» **GIVEN ENTRIES**
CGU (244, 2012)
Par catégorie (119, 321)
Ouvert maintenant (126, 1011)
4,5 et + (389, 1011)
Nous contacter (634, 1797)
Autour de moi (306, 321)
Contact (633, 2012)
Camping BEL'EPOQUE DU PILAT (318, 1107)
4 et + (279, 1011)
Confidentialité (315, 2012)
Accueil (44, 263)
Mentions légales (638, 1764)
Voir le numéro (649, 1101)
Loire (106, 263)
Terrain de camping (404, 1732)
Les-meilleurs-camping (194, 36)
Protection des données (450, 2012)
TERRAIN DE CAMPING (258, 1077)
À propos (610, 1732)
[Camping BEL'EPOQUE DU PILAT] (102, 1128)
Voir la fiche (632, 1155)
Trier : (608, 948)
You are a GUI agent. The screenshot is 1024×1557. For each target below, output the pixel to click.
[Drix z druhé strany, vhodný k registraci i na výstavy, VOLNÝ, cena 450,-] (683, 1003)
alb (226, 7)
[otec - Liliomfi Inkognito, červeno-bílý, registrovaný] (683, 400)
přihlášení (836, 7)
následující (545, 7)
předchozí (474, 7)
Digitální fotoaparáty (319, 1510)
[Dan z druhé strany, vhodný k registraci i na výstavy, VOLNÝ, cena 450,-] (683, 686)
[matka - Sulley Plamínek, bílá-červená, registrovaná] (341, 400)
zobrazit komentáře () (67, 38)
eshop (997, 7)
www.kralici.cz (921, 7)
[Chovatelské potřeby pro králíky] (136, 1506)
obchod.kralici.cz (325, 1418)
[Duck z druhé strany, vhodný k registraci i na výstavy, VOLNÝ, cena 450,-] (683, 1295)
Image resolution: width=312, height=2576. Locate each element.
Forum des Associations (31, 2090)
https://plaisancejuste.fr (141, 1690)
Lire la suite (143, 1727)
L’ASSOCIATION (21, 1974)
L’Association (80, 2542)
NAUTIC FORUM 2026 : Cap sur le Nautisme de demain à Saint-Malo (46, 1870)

» **REQUIRED WORK**
Please set down exactly the lines running from the one with "eshop (997, 7)" to the last line of the entries above, both of them included, and no others.

» **ANSWER SECTION**
eshop (997, 7)
www.kralici.cz (921, 7)
[Chovatelské potřeby pro králíky] (136, 1506)
obchod.kralici.cz (325, 1418)
[Duck z druhé strany, vhodný k registraci i na výstavy, VOLNÝ, cena 450,-] (683, 1295)
Image resolution: width=312, height=2576. Locate each element.
Forum des Associations (31, 2090)
https://plaisancejuste.fr (141, 1690)
Lire la suite (143, 1727)
L’ASSOCIATION (21, 1974)
L’Association (80, 2542)
NAUTIC FORUM 2026 : Cap sur le Nautisme de demain à Saint-Malo (46, 1870)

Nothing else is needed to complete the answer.